**TASK DESCRIPTION**.
Could you copy out, word for word, the passage of the concurrency text below starting with "Total: 150 seconds" and going on through "leaving one idle."?

Concurrency#

Definition#

Concurrency

The ability of a system to progress in multiple tasks through simultaneous execution, context switching, coordination, process control, managing interactions and resources.

In other words, concurrency is the ability of a computer system to handle multiple tasks with overlapping lifetimes, rather than running them strictly one after another. It allows a program to be decomposed into independent segments that can run in parallel, be paused, or be resumed without altering the final outcome.

A concurrent system efficiently utilizes its computational capacity by avoiding idle time (e.g., switching to another task while waiting for data from RAM).

Example: Data Processing Pipeline#

Consider a program that needs to download and process multiple large datasets:

Sequential Approach
Process 1:
  • Fetch dataset 1 (30 sec)

  • Process (60 sec)

Process 2:
  • Fetch dataset 2 (30 sec)

  • Process (60 sec)

Total: 180 seconds

Concurrent Approach
Process 1:
  • Fetch dataset (30 sec)

  • Process (60 sec)

Process 2:
  • Fetch dataset 2 during Process 1

  • Process (60 sec)

Total: 150 seconds (17% faster)

This illustrates how concurrency exploits natural waiting periods. While the CPU processes one dataset, the network interface downloads another, keeping both resources actively utilized rather than leaving one idle.

Issues & Challenges#

While concurrency offers massive potential for performance optimization, significant complexity and risk are introduced into the software architecture.

Because concurrent computations interact during execution, the number of possible execution paths becomes extremely large. This can lead to indeterminacy, where a program’s outcome is dictated by the precise timing of events rather than strict code logic.

Under such conditions, a program may produce incorrect computational outcomes, enter a deadlock, or be permanently denied necessary resources (process starvation), severely impacting reproducibility.

Example:

The Lost Update Problem

A fundamental illustration of indeterminacy is the lost update problem. When a shared counter is incremented by multiple threads simultaneously, the expected outcome is rarely achieved:

The non-atomic increment: counter = counter + 1 requires three steps: Read, Add, Write.

import threading

counter = 0

def increment():
    global counter
    for _ in range(100000):
        counter = counter + 1  # Read, add, write

t1 = threading.Thread(target=increment)
t2 = threading.Thread(target=increment)
t1.start(); t2.start()
t1.join(); t2.join()

print(counter)  # Expected: 200000, Actual: Indeterminate

Executing this program multiple times produces varying, non-reproducible results (e.g., 143256, 158432, 127891).

The operation counter = counter + 1 is not atomic; it consists of three distinct machine-level operations:

  1. Read the current value.

  2. Add one.

  3. Write the result back.

**SOURCE DATA**.
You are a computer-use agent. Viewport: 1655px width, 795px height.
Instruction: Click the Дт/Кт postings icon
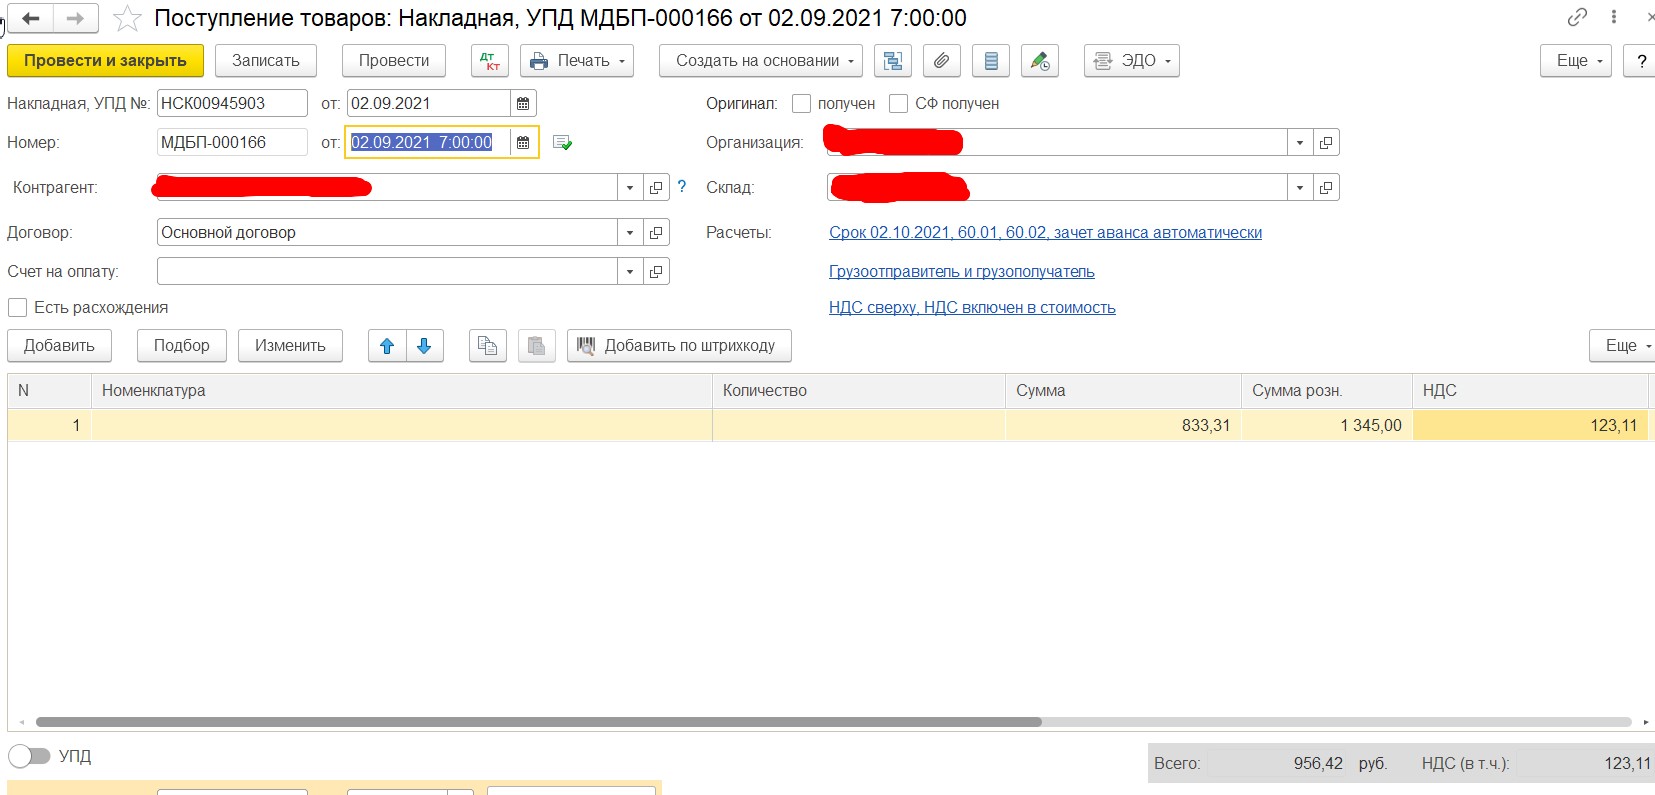(489, 61)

**RESULT OF THE EXERCISE**.
Total: 150 seconds (17% faster)

This illustrates how concurrency exploits natural waiting periods. While the CPU processes one dataset, the network interface downloads another, keeping both resources actively utilized rather than leaving one idle.